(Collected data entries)
'''
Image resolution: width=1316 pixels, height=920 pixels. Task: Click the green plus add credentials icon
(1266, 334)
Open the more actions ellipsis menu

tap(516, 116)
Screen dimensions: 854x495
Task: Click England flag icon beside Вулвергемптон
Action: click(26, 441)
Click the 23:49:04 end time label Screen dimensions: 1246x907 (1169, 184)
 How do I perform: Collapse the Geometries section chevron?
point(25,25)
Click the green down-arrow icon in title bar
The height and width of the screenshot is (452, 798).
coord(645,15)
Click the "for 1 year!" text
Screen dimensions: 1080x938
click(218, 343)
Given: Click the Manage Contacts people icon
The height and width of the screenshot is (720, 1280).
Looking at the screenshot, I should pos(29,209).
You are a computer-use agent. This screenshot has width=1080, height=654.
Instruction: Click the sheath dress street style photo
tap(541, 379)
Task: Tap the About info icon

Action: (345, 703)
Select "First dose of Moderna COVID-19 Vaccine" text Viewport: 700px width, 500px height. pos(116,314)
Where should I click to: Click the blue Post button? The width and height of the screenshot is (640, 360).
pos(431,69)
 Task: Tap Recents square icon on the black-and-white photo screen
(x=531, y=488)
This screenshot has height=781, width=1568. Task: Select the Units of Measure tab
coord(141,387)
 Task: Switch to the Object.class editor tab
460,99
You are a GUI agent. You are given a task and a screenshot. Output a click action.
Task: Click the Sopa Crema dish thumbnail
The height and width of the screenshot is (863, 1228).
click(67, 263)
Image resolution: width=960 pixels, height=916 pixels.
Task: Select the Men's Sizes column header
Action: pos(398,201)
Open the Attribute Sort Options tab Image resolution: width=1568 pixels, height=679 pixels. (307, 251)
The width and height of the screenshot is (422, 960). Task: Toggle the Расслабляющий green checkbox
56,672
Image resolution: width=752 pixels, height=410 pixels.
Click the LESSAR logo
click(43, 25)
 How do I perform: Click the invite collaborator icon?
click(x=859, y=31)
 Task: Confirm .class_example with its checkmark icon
'''
*REQUIREMENT*. Every line holding the string "agent" should be copied here, so please find those lines in the data.

*REPLY*.
You are a computer-use agent. This screenshot has width=1080, height=654.
You are a GUI agent. You are given a task and a screenshot. Output a click action.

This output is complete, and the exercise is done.